REMBANG – Kasus campak di RSUD dr Soetrasno hingga kini masih nihil. Padahal, sejumlah daerah lain dilaporkan mengalami peningkatan kasus penyakit menular tersebut.
Direktur RSUD dr Soetrasno, Samsul Anwar, mengatakan pihaknya terus memperkuat langkah antisipatif agar kondisi tetap aman. Upaya itu dilakukan melalui edukasi kepada masyarakat, terutama menjelang dan setelah Lebaran yang identik dengan mobilitas tinggi.

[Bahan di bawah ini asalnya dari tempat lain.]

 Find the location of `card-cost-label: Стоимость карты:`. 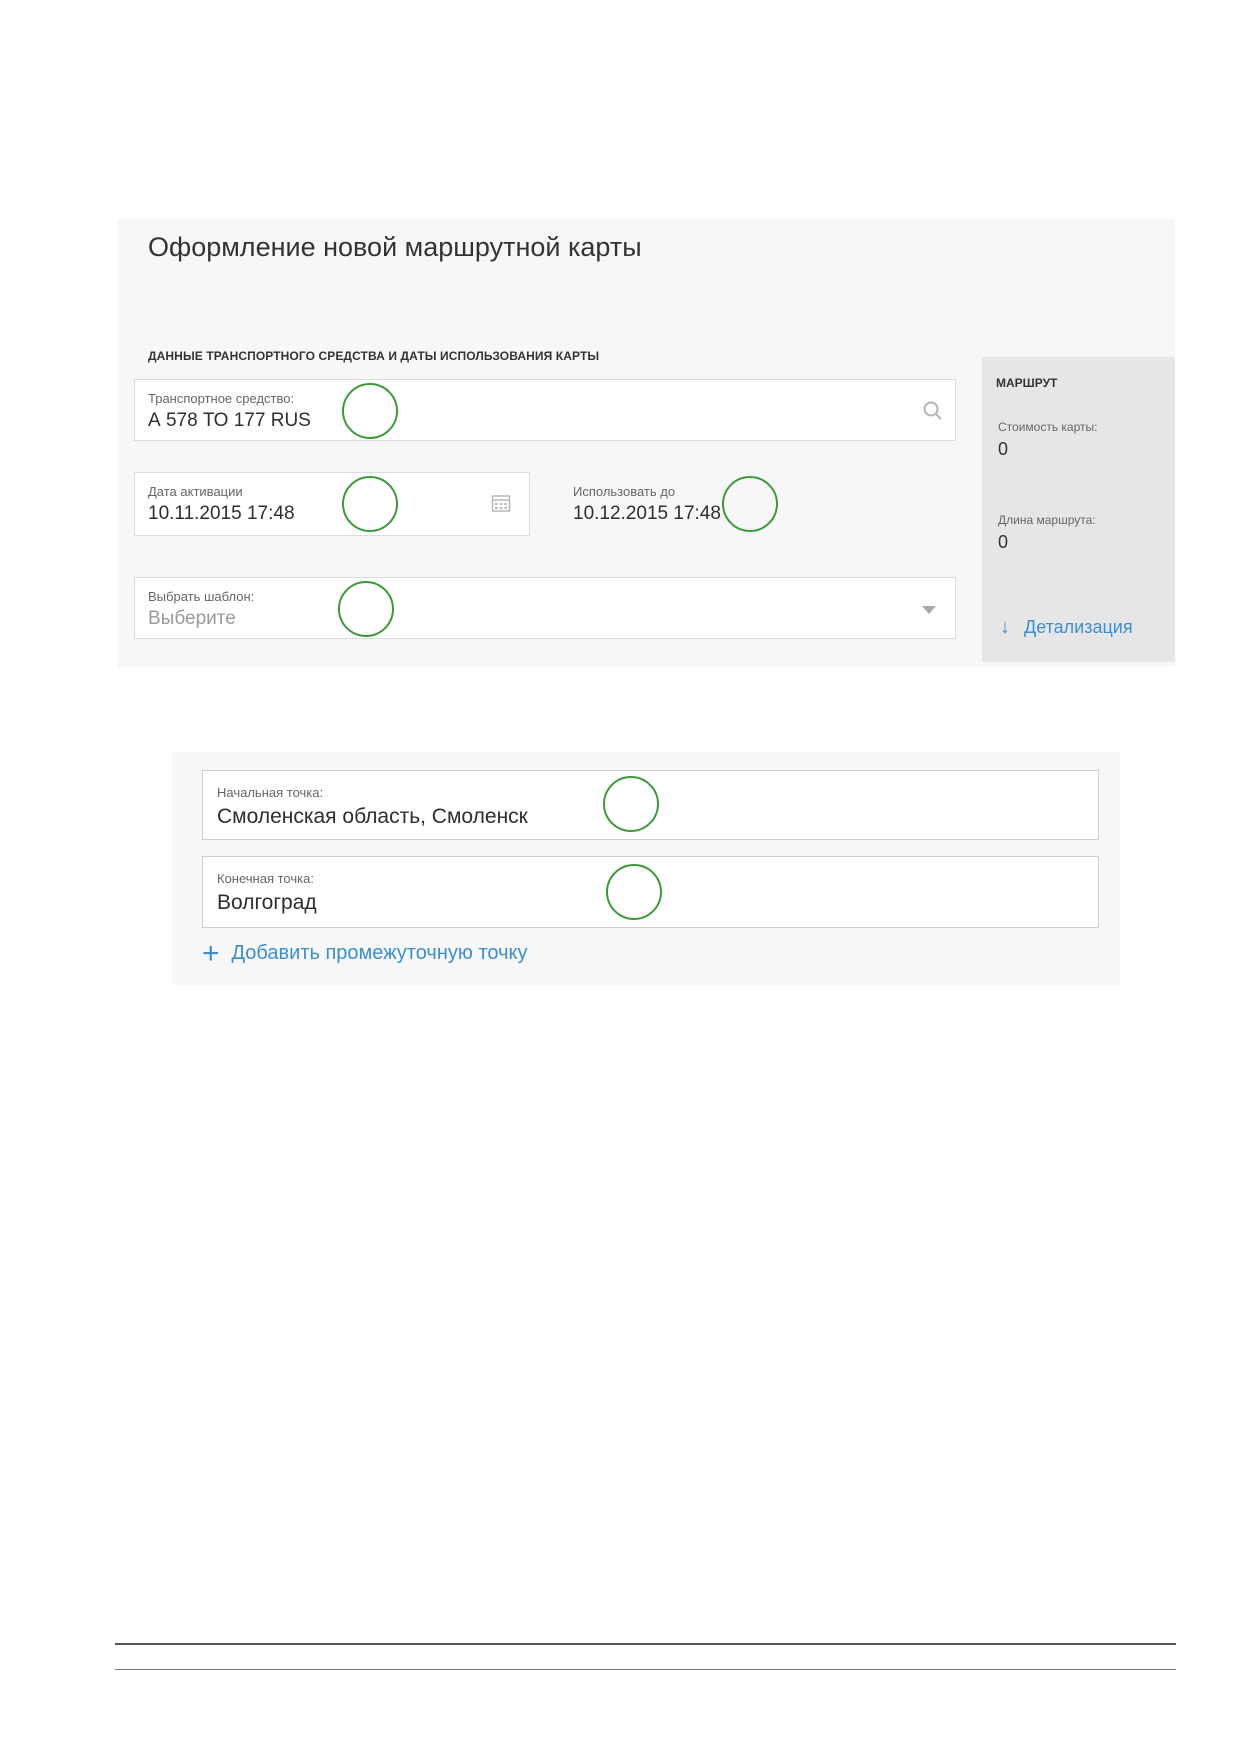

card-cost-label: Стоимость карты: is located at coordinates (1048, 427).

“RSUD, alhamdulillah belum menemukan kasus, masih aman. Sebelum Lebaran kemarin kami juga sudah membuat imbauan dan edukasi dari dokter spesialis terkait cara mencegah penularan campak,” ujarnya, Senin (6/4).
Ia menjelaskan, edukasi tersebut mencakup pengenalan gejala awal campak, pentingnya menjaga kebersihan, serta anjuran melengkapi imunisasi anak. Masyarakat juga diminta segera memeriksakan diri ke fasilitas kesehatan jika mengalami gejala seperti demam, ruam kulit, hingga gangguan pernapasan.
Menurutnya, langkah preventif menjadi kunci utama menekan potensi penyebaran campak yang tergolong sangat mudah menular. Karena itu, sinergi antara tenaga kesehatan dan masyarakat perlu terus diperkuat agar kondisi nihil kasus bisa dipertahankan.
“Yang berbahaya itu efek lanjutannya. Misalnya anak tidak mau makan dan minum beberapa hari, bisa berisiko dan perlu penanganan medis, termasuk infus,” jelasnya.
Samsul menambahkan, kelompok paling rentan terserang campak adalah anak-anak, khususnya di bawah usia lima tahun. Meski demikian, hingga saat ini belum ditemukan kasus di RSUD dr Soetrasno.
“Rata-rata memang anak-anak di bawah lima tahun, tapi sementara ini di Rembang, khususnya di RSUD, belum ada kasus,” tambahnya.
Pihak RSUD mengimbau masyarakat tetap waspada dan segera membawa pasien ke fasilitas kesehatan terdekat apabila muncul gejala yang mengarah ke campak, guna mencegah komplikasi lebih serius.